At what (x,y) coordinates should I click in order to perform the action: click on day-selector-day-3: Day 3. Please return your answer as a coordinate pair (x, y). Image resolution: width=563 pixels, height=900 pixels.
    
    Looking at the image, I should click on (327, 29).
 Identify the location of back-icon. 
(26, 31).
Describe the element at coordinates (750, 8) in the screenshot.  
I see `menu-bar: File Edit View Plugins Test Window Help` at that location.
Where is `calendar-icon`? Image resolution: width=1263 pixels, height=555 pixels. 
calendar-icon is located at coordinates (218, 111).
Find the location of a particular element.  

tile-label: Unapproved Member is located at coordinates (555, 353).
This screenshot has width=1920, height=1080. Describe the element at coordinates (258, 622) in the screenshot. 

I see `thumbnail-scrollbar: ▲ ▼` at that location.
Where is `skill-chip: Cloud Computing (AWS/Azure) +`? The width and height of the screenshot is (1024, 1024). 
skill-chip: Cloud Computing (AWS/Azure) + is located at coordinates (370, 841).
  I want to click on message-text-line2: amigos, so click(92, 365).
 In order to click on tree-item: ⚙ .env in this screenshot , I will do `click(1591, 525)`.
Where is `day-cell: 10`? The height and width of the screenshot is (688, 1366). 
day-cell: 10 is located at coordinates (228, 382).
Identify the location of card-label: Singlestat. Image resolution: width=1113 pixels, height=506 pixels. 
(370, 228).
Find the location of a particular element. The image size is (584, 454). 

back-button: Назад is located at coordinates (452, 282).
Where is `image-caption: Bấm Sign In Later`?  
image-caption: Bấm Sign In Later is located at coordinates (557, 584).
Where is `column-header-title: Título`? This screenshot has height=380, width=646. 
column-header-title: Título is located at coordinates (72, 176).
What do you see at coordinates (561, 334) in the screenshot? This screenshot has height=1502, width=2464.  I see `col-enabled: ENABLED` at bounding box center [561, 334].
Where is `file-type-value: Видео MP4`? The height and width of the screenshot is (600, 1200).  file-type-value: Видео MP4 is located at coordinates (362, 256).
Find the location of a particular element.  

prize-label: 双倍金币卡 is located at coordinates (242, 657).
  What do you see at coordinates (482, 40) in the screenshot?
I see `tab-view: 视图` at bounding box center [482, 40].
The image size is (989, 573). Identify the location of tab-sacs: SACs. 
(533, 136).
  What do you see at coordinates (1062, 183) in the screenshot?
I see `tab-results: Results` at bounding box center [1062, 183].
..............................
> _Exercise objective_
Recast every line of the rows above as a JSON list of strings, with one string per line and blank lines left out.

> _Result_
[
  "At what (x,y) coordinates should I click in order to perform the action: click on day-selector-day-3: Day 3. Please return your answer as a coordinate pair (x, y). Image resolution: width=563 pixels, height=900 pixels.",
  "    Looking at the image, I should click on (327, 29).",
  " Identify the location of back-icon. ",
  "(26, 31).",
  "Describe the element at coordinates (750, 8) in the screenshot.  ",
  "I see `menu-bar: File Edit View Plugins Test Window Help` at that location.",
  "Where is `calendar-icon`? Image resolution: width=1263 pixels, height=555 pixels. ",
  "calendar-icon is located at coordinates (218, 111).",
  "Find the location of a particular element.  ",
  "tile-label: Unapproved Member is located at coordinates (555, 353).",
  "This screenshot has width=1920, height=1080. Describe the element at coordinates (258, 622) in the screenshot. ",
  "I see `thumbnail-scrollbar: ▲ ▼` at that location.",
  "Where is `skill-chip: Cloud Computing (AWS/Azure) +`? The width and height of the screenshot is (1024, 1024). ",
  "skill-chip: Cloud Computing (AWS/Azure) + is located at coordinates (370, 841).",
  "  I want to click on message-text-line2: amigos, so click(92, 365).",
  " In order to click on tree-item: ⚙ .env in this screenshot , I will do `click(1591, 525)`.",
  "Where is `day-cell: 10`? The height and width of the screenshot is (688, 1366). ",
  "day-cell: 10 is located at coordinates (228, 382).",
  "Identify the location of card-label: Singlestat. Image resolution: width=1113 pixels, height=506 pixels. ",
  "(370, 228).",
  "Find the location of a particular element. The image size is (584, 454). ",
  "back-button: Назад is located at coordinates (452, 282).",
  "Where is `image-caption: Bấm Sign In Later`?  ",
  "image-caption: Bấm Sign In Later is located at coordinates (557, 584).",
  "Where is `column-header-title: Título`? This screenshot has height=380, width=646. ",
  "column-header-title: Título is located at coordinates (72, 176).",
  "What do you see at coordinates (561, 334) in the screenshot? This screenshot has height=1502, width=2464.  I see `col-enabled: ENABLED` at bounding box center [561, 334].",
  "Where is `file-type-value: Видео MP4`? The height and width of the screenshot is (600, 1200).  file-type-value: Видео MP4 is located at coordinates (362, 256).",
  "Find the location of a particular element.  ",
  "prize-label: 双倍金币卡 is located at coordinates (242, 657).",
  "  What do you see at coordinates (482, 40) in the screenshot?",
  "I see `tab-view: 视图` at bounding box center [482, 40].",
  "The image size is (989, 573). Identify the location of tab-sacs: SACs. ",
  "(533, 136).",
  "  What do you see at coordinates (1062, 183) in the screenshot?",
  "I see `tab-results: Results` at bounding box center [1062, 183]."
]